Krysl created the tools to run the simulations, based on his computational expertise and his knowledge of the mechanics and physics of the structures present in the whale’s head. The simulations showed that the long wave lengths whales use to communicate make their whole body vibrate, including the skull. As a result, the whale’s ear bones vibrate as well, creating a pumping motion in the mammals’ cochlea.

The scan was of a juvenile’s head, but researchers wanted to find out what would happen in an adult. So they took the data from the scan and recreated a head that was three times bigger. When they ran the simulations again, they discovered the same mechanism at work.

Krysl used a supercomputer in his own lab in the Structural and Materials Engineering building at UC San Diego, capable of running simulations with more than one billion unknowns. Some of the simulations ran for days and even weeks.

How whales hear

There are two ways sound can reach a whale’s tympanoperiotic complex (TPC), an “interlocking bony puzzle” of ear bones that is rigidly attached to the skull. One way is for the sound’s pressure waves to travel through the whale’s soft tissue to their TPC, but this becomes ineffective once sound waves are longer than the whale’s body, Cranford said.

Photo: (A) Finite element mesh 4, and (B) Close-up of the ossicular chain

(A) Finite element mesh 4 (approximately 41,000 nodes, 230,000 elements). (B) Close-up of the ossicular chain and the sigmoidal process in the foreground. The joints between the ossicles are shown in color.

The second way is for sounds to vibrate along the skull, a process known as bone conduction. Unlike pressure waves passing through soft tissue, longer waves lengths are amplified as they vibrate the skull.

When Cranford and Krysl modeled various wavelengths traveling through their computerized skull, they found that bone conduction was approximately four times more sensitive to low frequency sounds than the pressure mechanism. Importantly, their model predicts that for the lowest frequencies used by fin whales, 10 Hz – 130 Hz, bone conduction is up to 10 times more sensitive.

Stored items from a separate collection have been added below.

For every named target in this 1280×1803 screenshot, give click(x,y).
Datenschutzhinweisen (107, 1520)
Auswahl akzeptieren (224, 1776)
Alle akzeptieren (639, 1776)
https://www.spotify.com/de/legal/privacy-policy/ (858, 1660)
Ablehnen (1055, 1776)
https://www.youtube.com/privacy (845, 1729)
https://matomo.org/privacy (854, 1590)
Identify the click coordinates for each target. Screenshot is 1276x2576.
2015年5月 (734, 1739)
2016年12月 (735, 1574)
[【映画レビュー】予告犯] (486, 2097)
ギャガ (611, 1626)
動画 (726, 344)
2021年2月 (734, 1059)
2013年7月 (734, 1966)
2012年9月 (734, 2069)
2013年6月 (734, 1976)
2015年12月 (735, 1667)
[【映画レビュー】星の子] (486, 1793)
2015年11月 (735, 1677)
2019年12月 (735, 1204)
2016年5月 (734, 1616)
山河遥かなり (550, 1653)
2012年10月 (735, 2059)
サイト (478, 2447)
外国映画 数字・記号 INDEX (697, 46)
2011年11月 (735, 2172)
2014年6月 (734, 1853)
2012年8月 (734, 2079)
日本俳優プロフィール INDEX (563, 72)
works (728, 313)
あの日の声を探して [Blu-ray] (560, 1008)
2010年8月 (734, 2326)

“Bone conduction is likely the predominant mechanism for hearing in fin whales and other baleen whales,” Cranford said. “This is, in my opinion, a grand discovery.”

Krysl added that we humans experience a version of this phenomenon, too.

“We have that experience when we submerge entirely in a pool,” he said. “Our ears are useless, but we still hear something because our head shakes under the pushing and pulling of the sound waves carried by the water.”

It’s possible these new findings will help legislators decide on limits to oceanic man-made noise, but Cranford stressed that what’s most important about their project is that they managed to solve a long-standing mystery about a highly inaccessible animal.

“What our contribution does is give us a window onto how the world's largest animals hear, by an odd mechanism no less,” he said. “This research has driven home one beautiful principle: Anatomic structure is no accident. It is functional, and often beautifully designed by nature in unanticipated ways.”

Future work

Cranford and Krysl have studied many species of toothed whales and beaked whales over the past 13 years, as well as dolphins. Their next step is to try to replicate the study for other species of baleen whales. Researchers will be reaching out to museums that house whale skulls. “There is a blueprint for multiple species and it is useful to compare across species to gain insight,” Krysl explained.

The researchers’ work would not have been possible without support from the Office of Naval Research (Code 32), sponsored by Dr. Michael J. Weise; the Office of the Chief of Naval Operations, Environmental Readiness Division (OPNAV N45), sponsored through the Living Marine Resources program by Dr. Frank Stone and Dr. Robert Gisiner; and X-ray CT scanning was conducted at Hill Air Force Base in Clearfield, Utah, in the Non-Destructive Inspection Missile Support Group. The latter facility is the only one large enough in the world to produce the data needed for this study.